Par Michel Rousseau (président de la Fondation Concorde)
Publié le 10 mars 2020 dans Les Echos
Notre industrie se délite en silence et dans l’indifférence depuis plusieurs décennies, ce qui s’est traduit par la disparition de la moitié de nos usines et un appauvrissement rapide de nos territoires. Les élus de bourgs et des petites communes de France en ont ressenti les conséquences économiques et sociales désastreuses. Les mouvements sociaux de ces derniers mois sont, au moins en partie, liés à cette dégradation.
Il existe sans doute plusieurs raisons à cet effondrement de notre système de production, mais la principale à nos yeux reste le différentiel du total des taxes et charges sur nos productions, supérieures d’environ 10,5% à celles de nos principaux concurrents et cela depuis près de 40 ans… avec les diverses conséquences néfastes que l’on connait (désertification des territoires, chômage, déficit commercial). Ces charges sont pour les industries légèrement supérieures à 70 milliards d’euros, telles qu’elles sont annoncées par diverses sources, sommes importantes, ce qui ne laisse pas entrevoir leur suppression rapide.

* **TÂCHES À RÉALISER**
(1) D'après l'extrait sur le déclin de l'industrie française, quelle part des usines a disparu ?
(2) Indiquez si chacune des affirmations suivantes concorde avec l'extrait sur le déclin de l'industrie française, en répondant par oui ou non et en citant les mots décisifs du texte.
(a) Les taxes et charges sur les productions françaises dépassent d'environ 10,5 % celles des principaux concurrents.
(b) Le texte envisage une suppression rapide de ces charges.
(c) Pour les industries, ces charges sont légèrement inférieures à 70 milliards d'euros.
(3) Poursuivez l'extrait sur le déclin de l'industrie française à la suite de sa dernière phrase.
Les lignes du bloc de données n'ont aucun lien avec l'extrait.

* **BLOC DE DONNÉES**
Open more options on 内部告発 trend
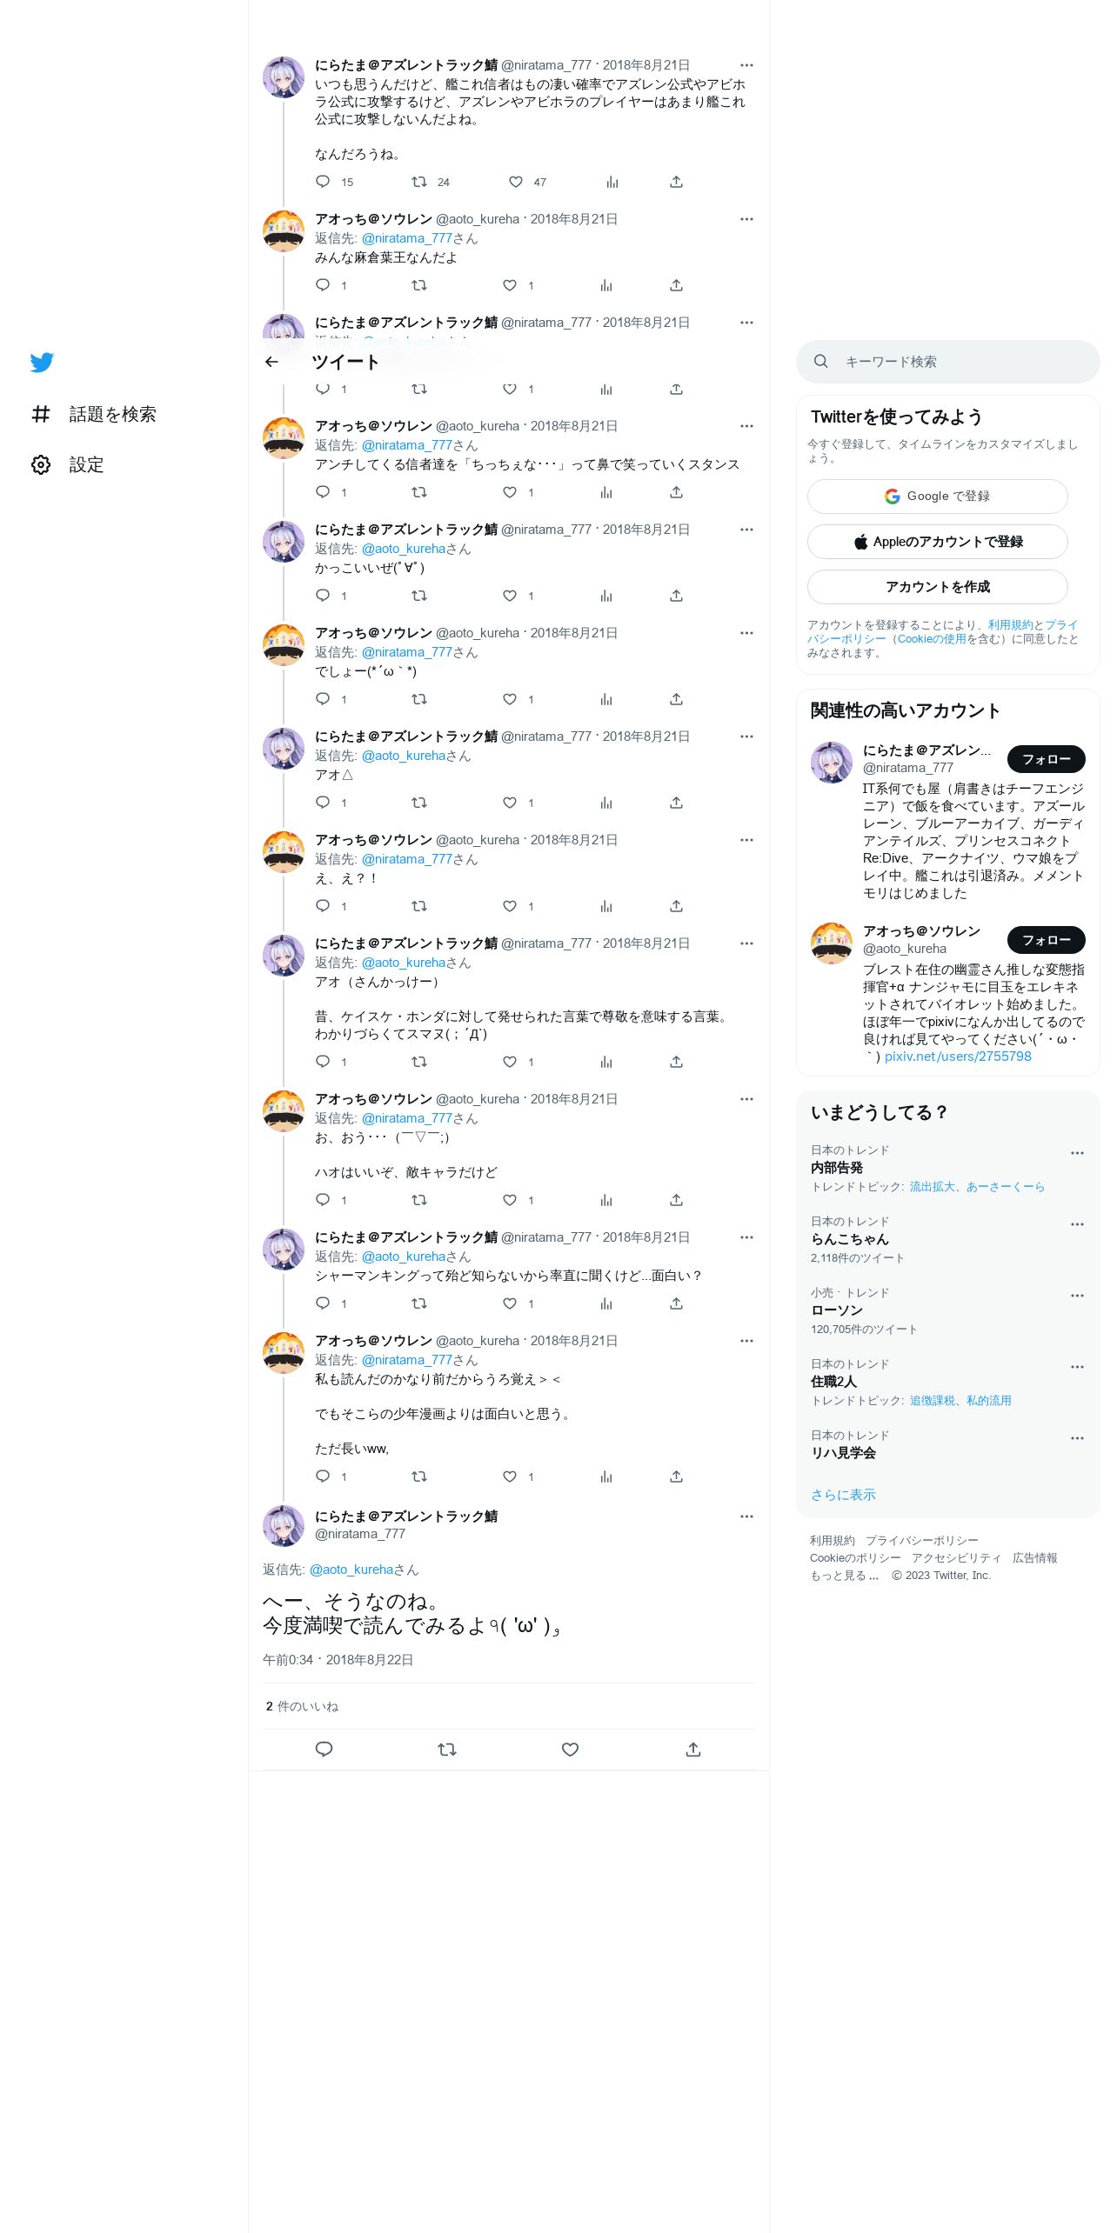Viewport: 1117px width, 2233px height. [1077, 1153]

* **RÉPONSES**
(1) La moitié des usines.

(2)
(a) Oui : « supérieures d’environ 10,5% à celles de nos principaux concurrents ».
(b) Non : « ce qui ne laisse pas entrevoir leur suppression rapide ».
(c) Non : « légèrement supérieures à 70 milliards d’euros ».

(3)
Réindustrialiser la France
Nos responsables n’ont aujourd’hui plus le choix : ils doivent soutenir d’urgence les industries et manufactures françaises. Seules, elles fixent les populations et irriguent les autres activités, dans la proportion de 75 % elles contribuent à notre commerce extérieur, elles maintiennent dans notre pays un niveau élevé de recherche et enfin, ces manufactures affichent en termes de productivité une performance trois fois supérieure à celles des autres secteurs !
Ces caractéristiques en font le facteur essentiel de croissance. Pendant des décennies, nos dirigeants nous ont opposés l’argument absurde que toutes les entreprises devaient être traitées sur un pied d’égalité, puis on nous a opposé que le Conseil constitutionnel et la Commission européenne ne permettraient pas l’adoption de mesures spécifiques pour redresser notre industrie, ce qui revenait à refuser le rétablissement de notre économie, pourtant attendu de tous côtés. Ces obstacles semblent désormais avoir été chassés par le bon sens.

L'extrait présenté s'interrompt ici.